Wessowang
Wessowang

Reputation: 61

Searching keywords in a text file with a dictionary with python

I am trying to search a lot of keywords in a textfile and return integers/floats that come after the keyword. I think it's possible using a dictionary where the keys are the keywords that are in the text file and the values are functions that return the following value.

import re

def store_text():
    with open("path_to_file.txt", 'r') as f:
        text = f.readlines()
        return text

abc = store_text()

def search():
        for index, line in enumerate(abc):
            if "His age is:" in line:
                return int(re.search(r"\d+", line).group())


dictionary = {
    "His age is:": print(search())
}

The code returns the value I search in the text file but in search() I want to get rid of typing the keyword again, because its already in the dictionary. Later on I want to store the values found in an excel file.

Upvotes: 0

Views: 4414

Answers (2)

Karthick Mohanraj
Karthick Mohanraj

Reputation: 1658

You can put up your keywords that you need to search in a list. This way you end up specifying your input keywords just once in your program. Also, I've modified your program to make it a bit efficient.
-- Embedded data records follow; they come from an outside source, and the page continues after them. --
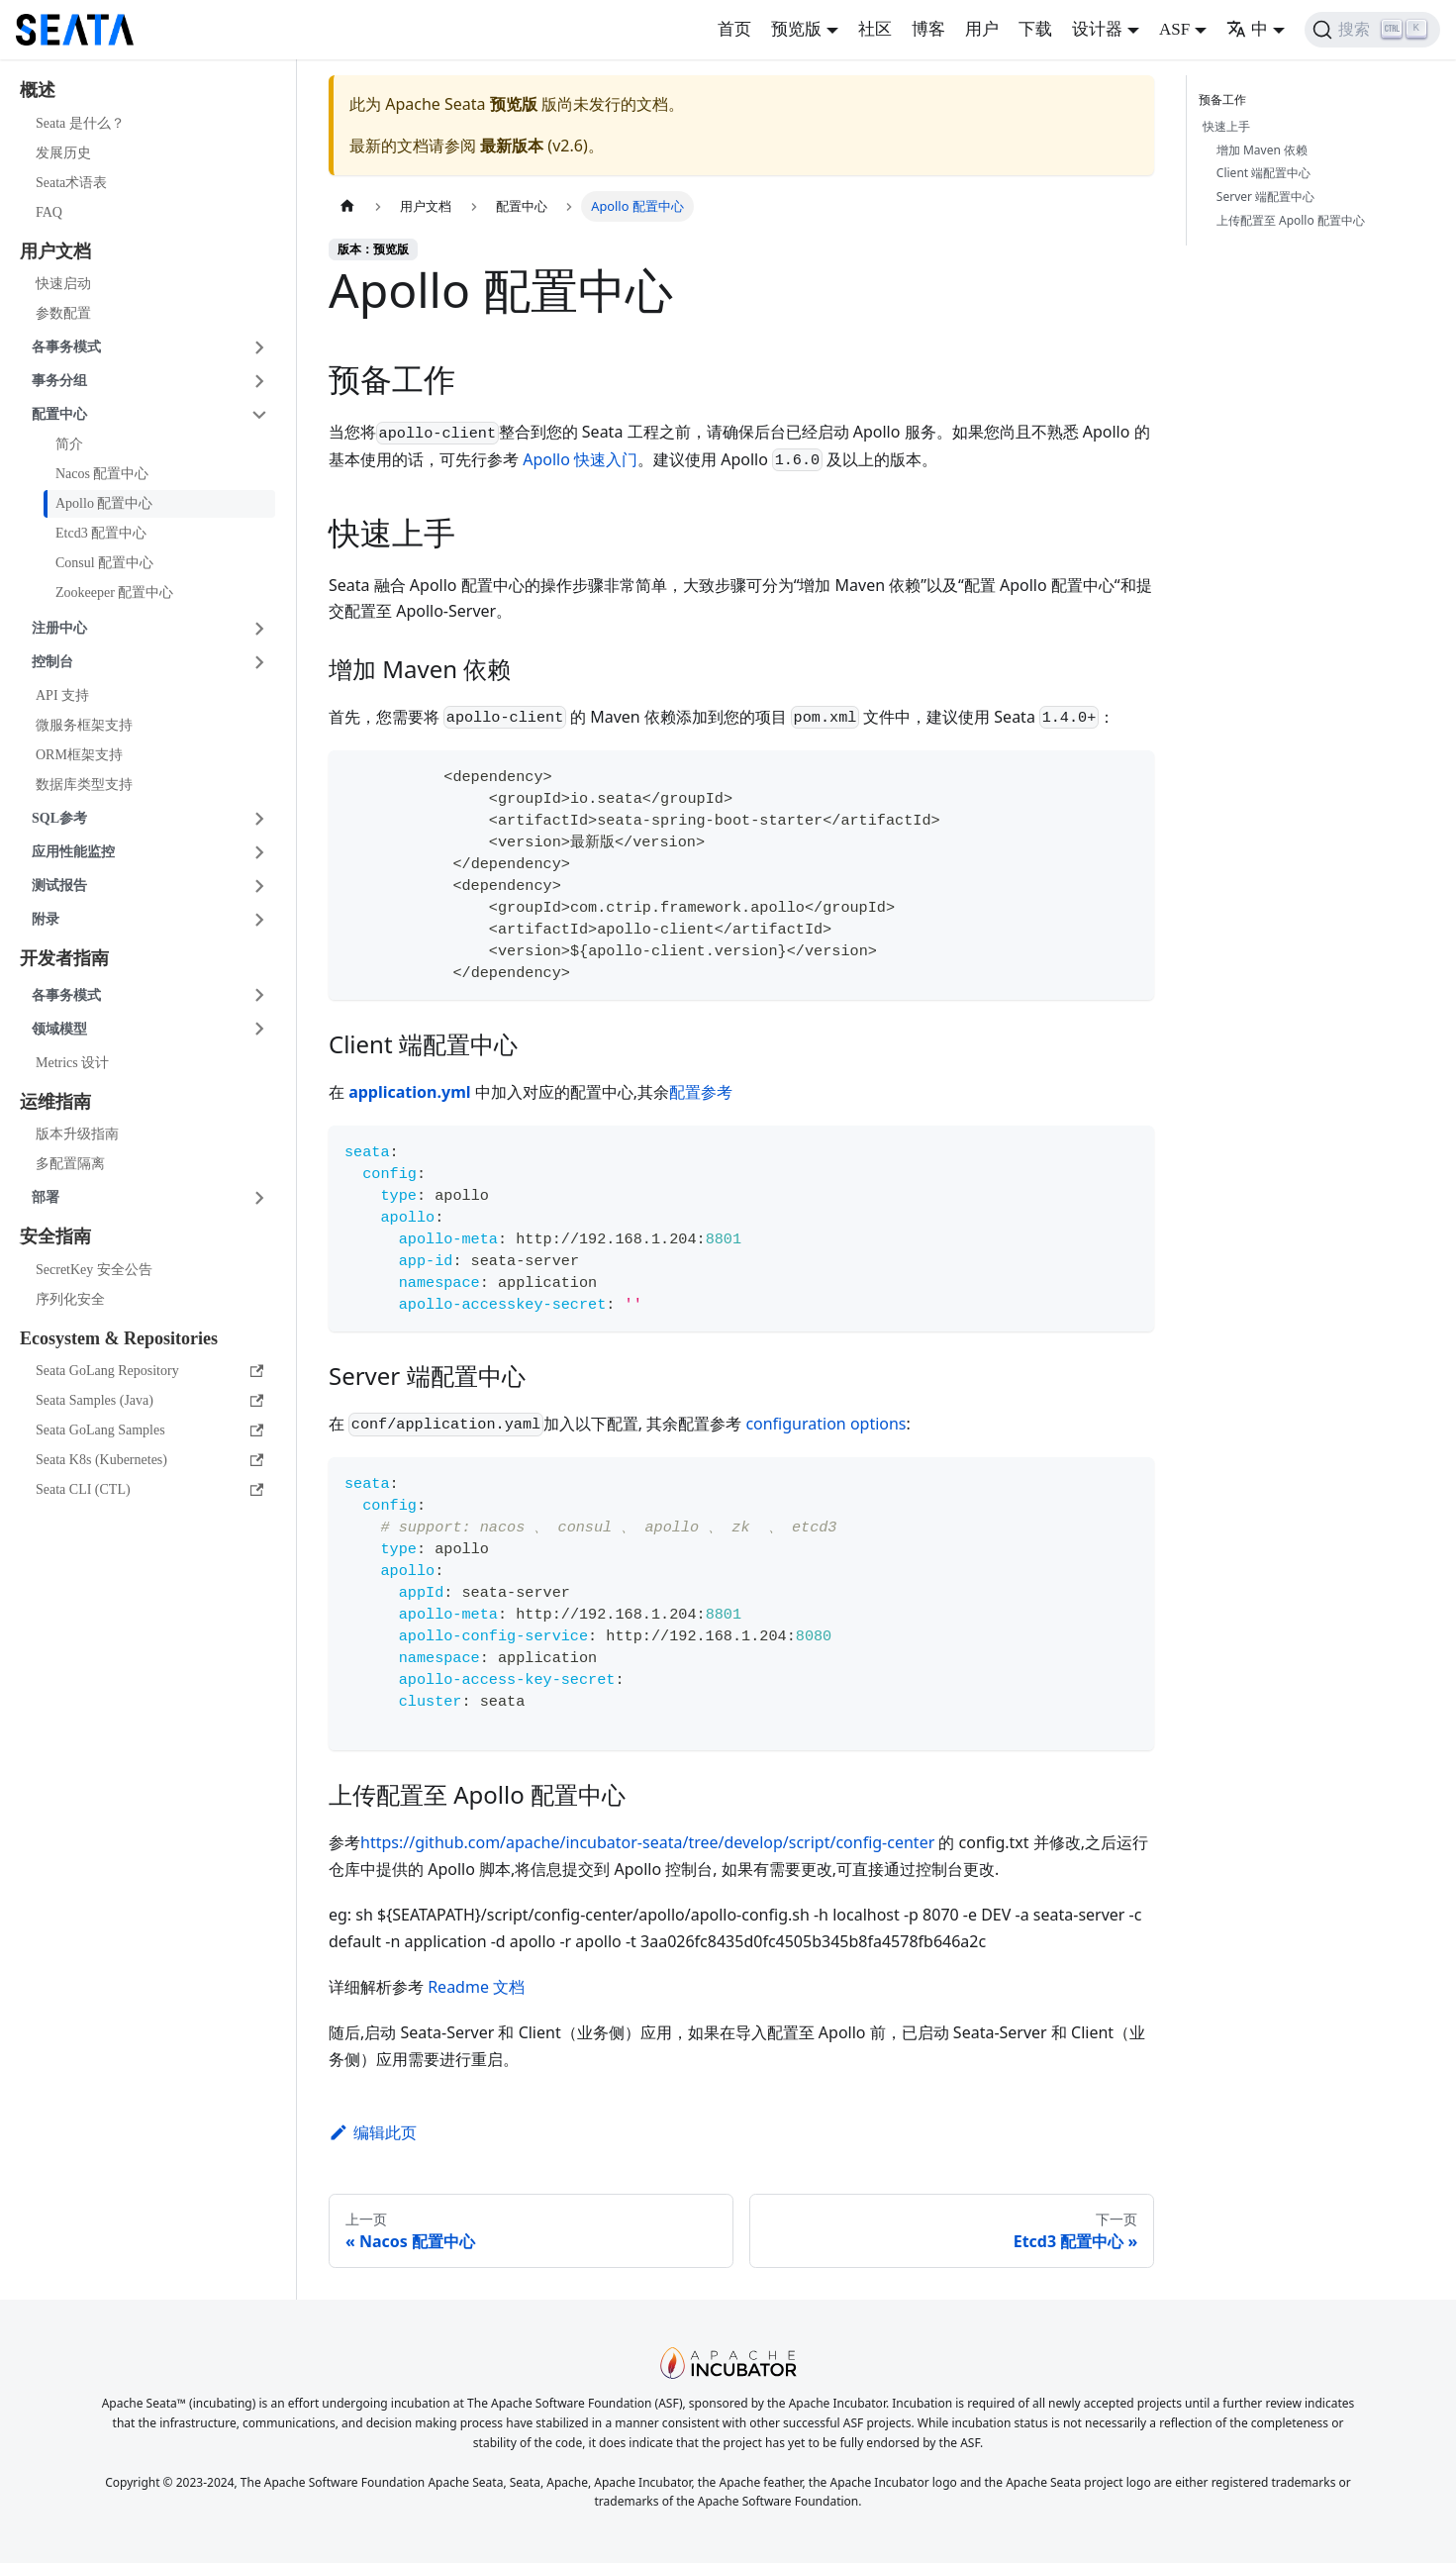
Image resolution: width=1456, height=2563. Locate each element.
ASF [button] (1174, 29)
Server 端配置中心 (1265, 196)
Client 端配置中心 (1263, 172)
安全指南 (55, 1236)
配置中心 (59, 414)
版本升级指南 (77, 1134)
Explanation given in comments.

import re
import csv

list_of_keywords = ["His age is:","His number is:","Your_Keyword3"]   # You can add more keywords to find and match to this list

def store_text():
    with open("/Users/karthick/Downloads/sample.txt", 'r') as f:
        text = f.readlines()
        return text

abc = store_text()

def search(input_file):   
    # Initialize an empty dictionary to store the extracted values
    dictionary = dict()
    #Iterate through lines of textfile
    for line in input_file:
        #FOr every line in text file, iterate through the keywords to check if any keyword is present in the line
        for keyword in list_of_keywords:
            if keyword in line:
                #If any matching keyword is present, append the dictionary with new values
                dictionary.update({keyword : re.search(r"\d+", line).group()})
    return dictionary

#Call the above function with input
output_dict = search(abc)

For storing the output values in an Excel csv:

#Write the extracted dictionary to an Excel csv file
with open('mycsvfile.csv','w') as f:  #Specify the path of your output csv file here
    w = csv.writer(f)
    w.writerows(output_dict.items())

Upvotes: 1

Kris
Kris

Reputation: 8868

If you have the keywords ready to be in a list, the following approach can help.

import re
from multiprocessing import Pool

search_kwrds = ["His age is:", "His name is:"] # add more keywords if you need.
search_regex = "|".join(search_kwrds)

def read_search_text():
    with open("path_to_file.txt", 'r') as f:
        text = f.readlines()
        return text


def search(search_line):
    search_res = re.search(search_regex, search_line)
    if search_res:
        kwrd_found = search_res.group(0)
        if kwrd_found:
            suffix_val = int(re.search(r"\d+", search_line).group())
            return {kwrd_found: suffix_val }
    return {}


if __name__ == '__main__':

    search_lines = read_search_text()
    p = Pool(processes=1) # increase, if you want a faster search
    s_res = p.map(search,search_lines)
    search_results ={kwrd: suffix for d in s_res for kwrd, suffix in d.items()}
    print(search_results)

You can add more keywords to the list and search for them. This focuses on searches where you will have a single keyword on a given line and keywords are not repeating in further lines.